The world has changed even more so in the last few days, as Russian tanks crush down literal and metaphoric borders as Moscow assaults Kyiv. While Russia faces the heft of sanctions and global excoriation, there is a sense of an ‘ally’ in the corner, as Beijing has veered back towards Moscow.
Not since the famed Sino-Soviet split, have Moscow and Beijing found a new sense of bonhomie. That Vladimir Putin-Xi Jinping camaraderie has morphed into forging deeper security and economic ties. China presents itself as the world’s largest market, and a ready consumer of Russian energy. Putin hopes this will help mitigate the existing revenue hits from European Union markets, courtesy sanctions.
Both Putin and Xi share ire with the West, in what they perceive as ‘a sense of multilateralism with American characters’. One where Washingtonian institutions have long enjoyed geopolitical and economic hegemony. Their sense of authoritarian systems and governance is one that has been reviled ad-nauseum in the West, and seen as incongruous with liberal democratic values.

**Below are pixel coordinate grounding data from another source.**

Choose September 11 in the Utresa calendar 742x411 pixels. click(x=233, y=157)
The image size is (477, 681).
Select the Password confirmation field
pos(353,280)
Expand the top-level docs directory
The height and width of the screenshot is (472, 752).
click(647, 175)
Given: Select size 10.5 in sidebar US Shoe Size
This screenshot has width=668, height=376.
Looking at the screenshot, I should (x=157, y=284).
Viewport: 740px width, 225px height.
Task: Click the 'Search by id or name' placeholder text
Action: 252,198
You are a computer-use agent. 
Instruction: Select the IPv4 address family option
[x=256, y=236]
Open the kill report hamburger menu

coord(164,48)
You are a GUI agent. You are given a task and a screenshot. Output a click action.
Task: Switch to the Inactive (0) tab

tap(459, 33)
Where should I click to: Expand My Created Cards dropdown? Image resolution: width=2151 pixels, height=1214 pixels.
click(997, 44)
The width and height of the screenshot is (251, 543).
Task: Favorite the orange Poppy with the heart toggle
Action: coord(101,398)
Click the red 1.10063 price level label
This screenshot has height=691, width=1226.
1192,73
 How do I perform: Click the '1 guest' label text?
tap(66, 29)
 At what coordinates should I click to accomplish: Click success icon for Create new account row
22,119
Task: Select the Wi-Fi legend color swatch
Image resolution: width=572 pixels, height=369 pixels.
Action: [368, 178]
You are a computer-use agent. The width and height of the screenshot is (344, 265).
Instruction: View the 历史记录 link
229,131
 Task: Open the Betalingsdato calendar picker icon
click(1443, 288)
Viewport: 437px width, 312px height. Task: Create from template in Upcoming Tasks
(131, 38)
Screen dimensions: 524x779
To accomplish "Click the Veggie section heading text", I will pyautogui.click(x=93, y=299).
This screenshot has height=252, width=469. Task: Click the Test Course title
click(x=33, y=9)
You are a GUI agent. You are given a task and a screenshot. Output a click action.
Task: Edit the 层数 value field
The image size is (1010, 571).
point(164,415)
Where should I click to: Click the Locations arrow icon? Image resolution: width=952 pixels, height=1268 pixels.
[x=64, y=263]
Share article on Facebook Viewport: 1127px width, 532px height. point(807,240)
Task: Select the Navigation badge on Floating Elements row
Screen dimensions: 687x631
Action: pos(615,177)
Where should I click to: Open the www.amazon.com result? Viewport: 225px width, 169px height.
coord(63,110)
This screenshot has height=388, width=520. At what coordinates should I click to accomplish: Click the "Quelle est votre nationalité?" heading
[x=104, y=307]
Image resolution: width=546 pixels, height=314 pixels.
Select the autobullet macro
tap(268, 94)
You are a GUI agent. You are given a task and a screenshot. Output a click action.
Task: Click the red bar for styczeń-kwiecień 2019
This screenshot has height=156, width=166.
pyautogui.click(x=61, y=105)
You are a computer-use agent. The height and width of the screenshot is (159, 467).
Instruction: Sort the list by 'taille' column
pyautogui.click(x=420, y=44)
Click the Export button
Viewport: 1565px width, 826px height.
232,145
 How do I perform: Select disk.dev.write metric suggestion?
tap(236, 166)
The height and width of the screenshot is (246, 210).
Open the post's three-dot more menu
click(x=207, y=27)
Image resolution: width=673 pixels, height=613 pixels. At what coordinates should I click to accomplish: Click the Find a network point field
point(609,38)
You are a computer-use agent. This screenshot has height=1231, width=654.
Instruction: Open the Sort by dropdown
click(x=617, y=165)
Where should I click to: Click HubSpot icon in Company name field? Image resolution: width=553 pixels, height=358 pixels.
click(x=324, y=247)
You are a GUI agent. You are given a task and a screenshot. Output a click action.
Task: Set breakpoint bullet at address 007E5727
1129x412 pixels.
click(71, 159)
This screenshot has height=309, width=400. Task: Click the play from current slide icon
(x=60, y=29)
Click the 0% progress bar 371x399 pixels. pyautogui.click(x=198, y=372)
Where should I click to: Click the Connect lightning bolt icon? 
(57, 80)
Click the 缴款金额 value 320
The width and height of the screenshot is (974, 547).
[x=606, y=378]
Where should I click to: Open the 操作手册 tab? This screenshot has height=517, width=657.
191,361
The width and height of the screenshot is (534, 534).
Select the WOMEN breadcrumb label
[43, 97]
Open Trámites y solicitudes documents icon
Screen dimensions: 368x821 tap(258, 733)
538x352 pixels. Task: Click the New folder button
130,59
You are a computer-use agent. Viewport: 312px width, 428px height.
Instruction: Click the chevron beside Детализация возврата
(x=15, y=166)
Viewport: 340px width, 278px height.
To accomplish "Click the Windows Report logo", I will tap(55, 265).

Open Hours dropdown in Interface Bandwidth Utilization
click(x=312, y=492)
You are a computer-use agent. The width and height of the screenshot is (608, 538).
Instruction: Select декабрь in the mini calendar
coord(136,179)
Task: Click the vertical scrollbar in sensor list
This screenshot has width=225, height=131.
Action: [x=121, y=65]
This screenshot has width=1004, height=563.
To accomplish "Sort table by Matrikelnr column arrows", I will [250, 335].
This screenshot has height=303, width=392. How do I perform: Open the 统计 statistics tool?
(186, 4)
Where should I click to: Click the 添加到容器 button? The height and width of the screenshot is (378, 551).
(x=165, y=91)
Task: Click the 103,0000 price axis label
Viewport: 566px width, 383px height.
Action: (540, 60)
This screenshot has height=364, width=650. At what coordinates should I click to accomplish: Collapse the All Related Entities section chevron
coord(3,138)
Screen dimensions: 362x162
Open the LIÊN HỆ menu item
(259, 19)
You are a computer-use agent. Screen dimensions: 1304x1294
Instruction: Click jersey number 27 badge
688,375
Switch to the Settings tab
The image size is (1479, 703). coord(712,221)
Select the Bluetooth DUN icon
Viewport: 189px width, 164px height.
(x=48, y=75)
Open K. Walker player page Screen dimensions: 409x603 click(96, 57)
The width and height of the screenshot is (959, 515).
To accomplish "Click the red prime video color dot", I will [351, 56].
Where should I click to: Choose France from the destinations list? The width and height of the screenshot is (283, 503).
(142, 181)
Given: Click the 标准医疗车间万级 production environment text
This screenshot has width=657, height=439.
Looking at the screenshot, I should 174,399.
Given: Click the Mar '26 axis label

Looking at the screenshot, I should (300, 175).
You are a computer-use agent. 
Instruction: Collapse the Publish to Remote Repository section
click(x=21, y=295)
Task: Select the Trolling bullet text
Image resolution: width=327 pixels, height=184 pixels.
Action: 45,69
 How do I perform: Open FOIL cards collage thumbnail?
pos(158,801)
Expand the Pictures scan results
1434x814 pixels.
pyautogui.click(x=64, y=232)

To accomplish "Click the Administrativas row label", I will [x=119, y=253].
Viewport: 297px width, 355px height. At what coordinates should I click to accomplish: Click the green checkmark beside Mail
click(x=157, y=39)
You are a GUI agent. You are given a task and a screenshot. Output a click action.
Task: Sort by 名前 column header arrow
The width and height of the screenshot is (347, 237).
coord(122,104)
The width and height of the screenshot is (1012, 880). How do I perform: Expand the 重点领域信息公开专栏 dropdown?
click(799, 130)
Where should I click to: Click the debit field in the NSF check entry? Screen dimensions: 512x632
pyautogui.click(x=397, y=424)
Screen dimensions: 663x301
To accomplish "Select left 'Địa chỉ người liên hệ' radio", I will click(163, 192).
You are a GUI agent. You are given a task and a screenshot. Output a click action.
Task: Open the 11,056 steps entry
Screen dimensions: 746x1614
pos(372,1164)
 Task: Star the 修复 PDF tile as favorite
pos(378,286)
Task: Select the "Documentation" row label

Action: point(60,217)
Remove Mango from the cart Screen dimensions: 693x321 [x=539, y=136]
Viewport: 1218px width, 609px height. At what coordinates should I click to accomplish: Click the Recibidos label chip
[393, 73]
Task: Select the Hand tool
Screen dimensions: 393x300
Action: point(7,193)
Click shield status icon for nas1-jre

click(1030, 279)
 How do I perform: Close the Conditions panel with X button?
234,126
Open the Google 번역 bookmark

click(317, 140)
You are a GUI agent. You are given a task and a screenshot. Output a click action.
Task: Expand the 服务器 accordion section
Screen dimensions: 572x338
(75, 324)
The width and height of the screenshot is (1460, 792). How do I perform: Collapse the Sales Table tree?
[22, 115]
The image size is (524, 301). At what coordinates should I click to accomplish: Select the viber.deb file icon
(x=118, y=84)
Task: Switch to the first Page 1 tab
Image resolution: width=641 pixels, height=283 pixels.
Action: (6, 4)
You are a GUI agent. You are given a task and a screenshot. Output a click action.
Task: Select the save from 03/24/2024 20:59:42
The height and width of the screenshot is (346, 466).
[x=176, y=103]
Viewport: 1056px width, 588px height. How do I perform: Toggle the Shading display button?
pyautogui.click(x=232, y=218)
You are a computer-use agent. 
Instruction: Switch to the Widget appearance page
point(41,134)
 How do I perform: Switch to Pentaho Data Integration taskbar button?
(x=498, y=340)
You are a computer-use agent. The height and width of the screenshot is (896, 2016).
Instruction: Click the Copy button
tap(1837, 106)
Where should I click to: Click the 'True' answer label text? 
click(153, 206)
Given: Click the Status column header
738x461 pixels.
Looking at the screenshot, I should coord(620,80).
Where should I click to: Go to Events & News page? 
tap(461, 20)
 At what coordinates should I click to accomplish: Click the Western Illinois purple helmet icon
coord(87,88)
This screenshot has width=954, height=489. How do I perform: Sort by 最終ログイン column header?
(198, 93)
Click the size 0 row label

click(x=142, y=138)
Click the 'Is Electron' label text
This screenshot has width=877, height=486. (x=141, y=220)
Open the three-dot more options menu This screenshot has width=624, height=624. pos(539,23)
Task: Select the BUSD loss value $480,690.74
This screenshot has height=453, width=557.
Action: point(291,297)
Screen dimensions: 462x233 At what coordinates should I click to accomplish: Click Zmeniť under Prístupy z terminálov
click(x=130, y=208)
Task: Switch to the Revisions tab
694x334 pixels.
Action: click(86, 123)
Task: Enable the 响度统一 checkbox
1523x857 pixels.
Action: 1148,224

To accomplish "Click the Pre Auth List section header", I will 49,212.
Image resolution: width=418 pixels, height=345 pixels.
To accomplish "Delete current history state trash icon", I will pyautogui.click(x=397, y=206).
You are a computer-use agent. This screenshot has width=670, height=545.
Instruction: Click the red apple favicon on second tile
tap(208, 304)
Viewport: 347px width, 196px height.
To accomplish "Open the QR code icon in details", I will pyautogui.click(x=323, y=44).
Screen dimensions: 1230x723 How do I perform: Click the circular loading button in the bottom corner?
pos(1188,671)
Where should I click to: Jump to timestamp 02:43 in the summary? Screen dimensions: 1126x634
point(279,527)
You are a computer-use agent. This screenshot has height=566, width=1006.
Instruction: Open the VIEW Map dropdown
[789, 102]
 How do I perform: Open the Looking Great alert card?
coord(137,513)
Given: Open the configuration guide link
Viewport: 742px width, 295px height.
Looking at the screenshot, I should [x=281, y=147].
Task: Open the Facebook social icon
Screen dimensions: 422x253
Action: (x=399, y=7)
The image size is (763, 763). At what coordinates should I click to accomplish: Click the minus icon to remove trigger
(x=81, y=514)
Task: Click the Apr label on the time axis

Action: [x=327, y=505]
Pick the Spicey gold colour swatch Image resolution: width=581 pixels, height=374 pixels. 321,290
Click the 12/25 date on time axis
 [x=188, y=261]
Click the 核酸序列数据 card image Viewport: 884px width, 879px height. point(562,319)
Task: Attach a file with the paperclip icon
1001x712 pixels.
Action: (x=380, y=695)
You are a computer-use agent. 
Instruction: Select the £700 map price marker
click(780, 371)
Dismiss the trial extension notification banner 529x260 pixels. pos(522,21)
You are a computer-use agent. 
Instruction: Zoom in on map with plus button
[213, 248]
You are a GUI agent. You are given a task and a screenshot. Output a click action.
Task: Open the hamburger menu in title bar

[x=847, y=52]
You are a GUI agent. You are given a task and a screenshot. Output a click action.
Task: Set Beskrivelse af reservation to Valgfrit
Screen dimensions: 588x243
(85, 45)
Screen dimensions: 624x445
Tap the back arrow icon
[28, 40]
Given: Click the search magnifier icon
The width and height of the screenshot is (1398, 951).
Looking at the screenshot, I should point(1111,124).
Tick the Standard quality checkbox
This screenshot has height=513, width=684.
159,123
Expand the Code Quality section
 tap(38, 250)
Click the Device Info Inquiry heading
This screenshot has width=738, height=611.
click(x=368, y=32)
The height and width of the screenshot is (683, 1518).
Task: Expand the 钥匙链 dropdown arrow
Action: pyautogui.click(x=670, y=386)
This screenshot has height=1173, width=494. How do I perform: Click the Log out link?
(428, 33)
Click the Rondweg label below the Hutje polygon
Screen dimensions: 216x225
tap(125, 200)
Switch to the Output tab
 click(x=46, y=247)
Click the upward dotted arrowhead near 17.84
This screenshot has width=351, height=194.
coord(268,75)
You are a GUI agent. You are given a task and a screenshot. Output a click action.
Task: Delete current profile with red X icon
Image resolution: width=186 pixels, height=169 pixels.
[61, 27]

Both are statists to the core, and more often than not, invoke historical nostalgia, alluding Western powers precluding their success. As evinced with Putin’s speech, Ukraine is an integral part of the Russian identity. Modern day Russia began not in Moscow but in Kyiv, with Kievan Rus being where modern-day Russia, Ukraine, and Belarus draw their sense of identity from. Kyiv also has historical heft for the…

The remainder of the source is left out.